Madrid. Dans l’artère principale de la ville, Gran Vía, madrilènes et touristes flânent en regardant les vitrines. Plusieurs africains ont installé leurs étals sur les trottoirs de cette rue commerçante, vendant lunettes de soleil et sacs à main, ceintures et autres objets touristiques. Sur la voie d’en face, la police patrouille. Un échange de regards et les vendeurs, visages tendus, soulèvent des cordes de leurs étals, astucieuse technique pour plier bagage en moins d’une minute. La voiture de police allume ses gyrophares et fait demi-tour. Les vendeurs se mettent à courir parmi les passants.

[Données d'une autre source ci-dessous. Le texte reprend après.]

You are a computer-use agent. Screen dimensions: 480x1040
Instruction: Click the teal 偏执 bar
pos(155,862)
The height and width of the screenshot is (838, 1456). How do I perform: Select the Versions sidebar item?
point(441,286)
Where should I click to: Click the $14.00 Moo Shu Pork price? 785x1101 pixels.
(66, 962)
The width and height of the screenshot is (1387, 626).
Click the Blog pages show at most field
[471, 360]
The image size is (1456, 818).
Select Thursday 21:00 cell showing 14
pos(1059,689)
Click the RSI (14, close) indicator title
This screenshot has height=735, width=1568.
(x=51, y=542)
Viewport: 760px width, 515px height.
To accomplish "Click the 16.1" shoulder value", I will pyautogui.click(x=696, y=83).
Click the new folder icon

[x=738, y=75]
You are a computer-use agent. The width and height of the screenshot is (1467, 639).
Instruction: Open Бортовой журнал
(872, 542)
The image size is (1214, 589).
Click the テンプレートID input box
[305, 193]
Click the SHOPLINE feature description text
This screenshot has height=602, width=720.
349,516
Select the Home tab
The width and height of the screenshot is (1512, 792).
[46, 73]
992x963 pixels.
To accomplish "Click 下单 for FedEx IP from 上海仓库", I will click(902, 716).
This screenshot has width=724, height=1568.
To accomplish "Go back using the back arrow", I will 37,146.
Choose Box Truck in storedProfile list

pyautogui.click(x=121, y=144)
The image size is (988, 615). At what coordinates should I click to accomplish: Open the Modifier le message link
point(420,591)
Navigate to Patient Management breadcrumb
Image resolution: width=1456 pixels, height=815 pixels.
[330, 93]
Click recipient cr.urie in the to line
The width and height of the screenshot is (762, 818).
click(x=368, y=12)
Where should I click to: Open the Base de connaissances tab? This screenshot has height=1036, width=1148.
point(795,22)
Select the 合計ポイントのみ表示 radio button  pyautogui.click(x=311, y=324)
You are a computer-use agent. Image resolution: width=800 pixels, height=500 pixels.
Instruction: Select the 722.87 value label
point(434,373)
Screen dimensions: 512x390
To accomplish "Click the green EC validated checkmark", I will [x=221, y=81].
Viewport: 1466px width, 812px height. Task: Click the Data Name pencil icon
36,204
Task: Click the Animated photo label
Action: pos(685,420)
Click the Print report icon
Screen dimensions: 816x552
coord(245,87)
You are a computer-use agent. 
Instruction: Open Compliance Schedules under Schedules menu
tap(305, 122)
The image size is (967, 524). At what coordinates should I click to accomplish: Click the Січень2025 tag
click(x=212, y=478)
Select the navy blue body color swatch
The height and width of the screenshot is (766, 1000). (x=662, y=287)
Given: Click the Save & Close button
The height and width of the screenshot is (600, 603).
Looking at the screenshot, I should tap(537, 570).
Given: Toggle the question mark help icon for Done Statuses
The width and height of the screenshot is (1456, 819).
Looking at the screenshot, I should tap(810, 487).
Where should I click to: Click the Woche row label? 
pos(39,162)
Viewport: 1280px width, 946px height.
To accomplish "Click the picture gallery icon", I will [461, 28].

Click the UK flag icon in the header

Sac sur l’épaule, ils sourient, épiant cette voiture qui recule au pas pour mieux les chasser. Lorsqu’elle redémarre, le groupe fait demi-tour et se réinstalle au même endroit comme si de rien n’était. À la manière des Roms chassés par Manuel Valls qui reconstruisent leurs camps à proximité.

Alors que les Hôpitaux de Paris songent à faire casquer les étrangers fortunés au prix fort, le Ministère de la Santé espagnol a décidé de priver les sans-papiers d’aide gratuite aux soins. Depuis le 1er septembre, les étrangers sans permis de résidence doivent cotiser à la Sécurité Sociale espagnole à raison de 710,40 euros par an pour les moins de 65 ans, 1864,80 euros pour les plus âgés. Décriée par le Partido Socialista Obrero Espanol (PSOE) d’opposition, cette réforme permettra à chacune des dix communautés autonomes qui l’ont acceptée (sept ont refusé) de faire ce qu’elles veulent de leurs sans-papiers. Visant à limiter le « tourisme sanitaire », cette décision a très vite insurgé les médecins espagnols et n’a pu démarrer dans les temps puisque les conseillers n’ont pas reçu les données nécessaires de l’Instituto Nacional de la Seguridad Social (INSS).

Du fait de l’augmentation de la TVA au 1er septembre (de 5,5% à 10% voire 21% selon les secteurs), la crise espagnole s’accentue. Dernièrement, l’agence américaine Standard & Poor’s a fait basculer la note de la Catalogne de triple B à double B. Depuis son passage à droite en décembre 2011 – le pays était gouverné par la gauche depuis 2004 – les restrictions budgétaires se durcissent. Dans les rues, nombreux sont les édifices où des affiches « A vendre »  sont placardées. Sur le bord de mer, ce sont beaucoup de Russes, de Belges ou de Français qui investissent dans l’immobilier. Et quelques Espagnols, comme Aurelina et Manuel, jeunes retraités qui ont racheté à bas prix un appartement que les propriétaires ne pouvaient plus payer.

Leur fils Luis, 32 ans, est professeur à l’école d’art de Ciudad Real. Sa compagne Maribel, 33 ans, est professeur de dessin. Ensemble depuis dix ans, ils étaient promis à un avenir confortable si ce n’est que Luis est titulaire et que Maribel ne l’est pas. Depuis la rentrée, la jeune femme pointe au chômage. « Cela fait dix ans que j’enseigne, raconte-t-elle. D’habitude mes contrats allaient de septembre à septembre et j’étais payée l’été. Cette année, mon contrat a expiré en juin et je dois attendre que l’on m’appelle pour un remplacement. Je ne pourrais pas prendre un autre travail sinon on me radiera de l’Education Nationale ».

Grâce au Service Publico de Empleo Estatal (SEPE), Maribel touchera la moitié de son salaire pendant six mois puis le quart durant un an et demi. « C’est une situation très inconfortable, enrage Luis. Il y a eu 1700 personnes en moins dans l’Education de 2011 à 2012. Les classes uniques ont été fermées, le transport des écoliers et les livres sont maintenant à la charge des familles. Cette année, j’aurai deux heures de travail supplémentaire et beaucoup plus d’élèves. Mais comme les gens ne comptent pas le temps que les professeurs passent à préparer leurs cours, ils ont la sensation que passer de 18 à 20 heures, ce n’est pas un grand sacrifice ».

Alors, pour se changer les idées, les foules continuent de se masser devant les matchs de football. Le 1er septembre, les supporters de l’Atlético de Madrid se sont réunis sur une place de la capitale pour célébrer leur victoire sur Chelsea. Les bandes de leur tee-shirt blanc et rouge rappelaient un peu celles des chiffres négatifs du CAC 40. Mais qu’importe. Là où l’économie déprime, le sport euphorise. Et c’est tant mieux ainsi.